[Questions]:
a: Answer these questions from the cocaine text:
(i) What part of which plant does cocaine come from?
(ii) About how many people worldwide use cocaine?
(iii) What do neurotransmitters bind to after they cross the synapse?
b: Pick up the cocaine text after its final sentence and extend it.

[Text Boundary: Start]

Cocaine comes from the leaves of the South American coca plant, and has been used for over a thousand years.

In modern times, it’s become a popular “party drug” because cocaine reduces inhibitions and creates a feeling of euphoria or pleasure; this feeling lasts between fifteen and ninety minutes, depending on how the drug’s it’s administered.

Around 18 million people worldwide use cocaine, and because of its strong potential for addiction and overdose, the drug is heavily regulated in many countries.

To understand how cocaine works, let’s zoom into one of the synapses of the brain.

Normally, electrical signals, or action potentials, travel down the axon to the axon terminal, where they trigger the release of chemical messengers called neurotransmitters from synaptic vesicles into the synapse.

The neurotransmitters travel across the synapse and bind to receptors on the postsynaptic neuron, where they give the cell a message.

[Text Boundary: End]
[Given data Boundary: Start]

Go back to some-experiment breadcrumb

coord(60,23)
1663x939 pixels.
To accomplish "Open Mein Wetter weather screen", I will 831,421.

[Given data Boundary: End]

[Results in order]:
a:
(i) The leaves of the South American coca plant.
(ii) Around 18 million people.
(iii) Receptors on the postsynaptic neuron.

b:
After the neurotransmitters have done their job, they unbind from the receptors, and can just diffuse away, get degraded by enzymes, or get picked up by proteins and returned to their release site in a process called reuptake.

Cocaine increases the release of certain neurotransmitters, but it’s biggest effect is blocking reuptake receptors on presynaptic axon terminals.

Both of these actions keep neurotransmitters like dopamine, norepinephrine, and serotonin in the synapse longer, increasing their effects.

For example, increased concentrations of dopamine in the brain’s reward pathway (which includes the nucleus accumbens, ventral tegmentum, and prefrontal cortex) produce intense feelings of euphoria, pleasure, and the emotional “high” associated with cocaine.